6/10
Visually full. Narratively thin.
23 December 2021
This is both exquisitely rich and frustratingly lacking.

It's so beautifully made. Rich in detail, with all of the elements in place. Yet after the initial set up, it meanders. The journey is so slow that it's simply wasted screentime. Scenes occur without purpose. Any development of character or story is so minimalistic that it could have been done in fifteen minutes.

You could easily watch the first twenty minutes and turn the sound off until the final fifteen. It's more of a series of alluringly themed images than a film.

This approach worked better in Bright Star, a film about a poet who saw the beauty around him. While Campion has always focused on environmental factors, those little details and moments that make her films so sumptuous, here it stagnates.

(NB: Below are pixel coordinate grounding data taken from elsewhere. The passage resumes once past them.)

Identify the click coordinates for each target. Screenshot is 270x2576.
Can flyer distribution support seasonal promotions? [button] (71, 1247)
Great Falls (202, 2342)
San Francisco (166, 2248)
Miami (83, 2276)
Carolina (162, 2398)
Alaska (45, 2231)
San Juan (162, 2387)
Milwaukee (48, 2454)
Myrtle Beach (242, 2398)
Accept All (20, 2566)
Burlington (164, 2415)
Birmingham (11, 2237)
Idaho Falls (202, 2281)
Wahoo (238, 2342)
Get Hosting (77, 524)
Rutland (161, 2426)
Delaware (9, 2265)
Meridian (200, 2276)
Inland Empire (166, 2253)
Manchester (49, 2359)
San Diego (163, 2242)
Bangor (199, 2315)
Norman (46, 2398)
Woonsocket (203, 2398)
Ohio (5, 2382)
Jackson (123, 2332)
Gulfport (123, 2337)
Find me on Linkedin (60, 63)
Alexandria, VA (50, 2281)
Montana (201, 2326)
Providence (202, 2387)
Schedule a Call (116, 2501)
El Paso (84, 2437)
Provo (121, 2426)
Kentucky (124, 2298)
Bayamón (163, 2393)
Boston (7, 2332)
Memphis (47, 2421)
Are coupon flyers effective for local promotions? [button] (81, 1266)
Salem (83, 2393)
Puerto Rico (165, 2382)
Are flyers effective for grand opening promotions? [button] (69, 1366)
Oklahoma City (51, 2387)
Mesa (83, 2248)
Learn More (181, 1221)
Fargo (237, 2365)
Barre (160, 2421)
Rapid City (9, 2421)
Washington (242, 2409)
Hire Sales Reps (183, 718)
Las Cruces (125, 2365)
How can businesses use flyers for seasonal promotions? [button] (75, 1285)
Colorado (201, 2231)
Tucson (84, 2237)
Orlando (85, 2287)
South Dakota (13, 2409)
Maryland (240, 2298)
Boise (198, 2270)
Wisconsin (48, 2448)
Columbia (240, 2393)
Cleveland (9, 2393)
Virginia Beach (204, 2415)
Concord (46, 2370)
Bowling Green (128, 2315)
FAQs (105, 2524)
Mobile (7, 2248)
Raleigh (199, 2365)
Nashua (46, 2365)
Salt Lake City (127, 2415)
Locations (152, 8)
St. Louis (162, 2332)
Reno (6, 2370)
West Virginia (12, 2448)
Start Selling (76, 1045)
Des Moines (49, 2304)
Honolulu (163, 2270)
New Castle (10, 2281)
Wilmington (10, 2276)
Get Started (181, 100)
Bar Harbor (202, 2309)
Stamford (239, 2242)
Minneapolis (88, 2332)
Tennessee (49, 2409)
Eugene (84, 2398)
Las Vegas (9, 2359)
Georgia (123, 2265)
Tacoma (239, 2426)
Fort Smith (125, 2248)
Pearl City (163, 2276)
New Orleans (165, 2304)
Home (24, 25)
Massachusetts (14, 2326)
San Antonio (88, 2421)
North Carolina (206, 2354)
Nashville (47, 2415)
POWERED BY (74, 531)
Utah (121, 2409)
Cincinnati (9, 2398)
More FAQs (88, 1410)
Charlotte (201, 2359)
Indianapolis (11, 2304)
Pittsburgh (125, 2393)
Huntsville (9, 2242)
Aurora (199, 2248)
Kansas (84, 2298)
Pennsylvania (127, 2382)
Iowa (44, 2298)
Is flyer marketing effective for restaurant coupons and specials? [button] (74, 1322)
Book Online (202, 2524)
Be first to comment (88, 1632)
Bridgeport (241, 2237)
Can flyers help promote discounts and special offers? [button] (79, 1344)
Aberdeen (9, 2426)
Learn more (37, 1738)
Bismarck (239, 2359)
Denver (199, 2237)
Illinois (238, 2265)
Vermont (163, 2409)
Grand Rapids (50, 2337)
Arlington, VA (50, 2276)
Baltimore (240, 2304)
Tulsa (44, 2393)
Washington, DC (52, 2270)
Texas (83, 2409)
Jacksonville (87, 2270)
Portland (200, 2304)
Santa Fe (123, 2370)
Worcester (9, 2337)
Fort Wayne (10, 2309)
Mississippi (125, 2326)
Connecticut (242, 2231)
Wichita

The shift, when it comes, doesn't feel natural for the character's journey. Particularly that of Cumberbatch. There's no real indication of why he goes from one set of behaviors to another, other than his deep-seated inclinations. Without wishing to add spoilers, it just doesn't feel natural or realistic. Especially after watching him at work in that first twenty minutes.

It does come together, in a way, in the finale but it's such a ponderous, unnecessary wait. Great opportunities have been wasted here.

Campion is a highly talented filmmaker, no question. But the screenplay is very thin. The other characters never shift. Never develop. And there's no real resolution for them either. There's literally nothing else going on beyond the set up and the final ten minutes. It's an overlong short film at best.

Still worth watching, just for the camera's gaze and the detailed production design.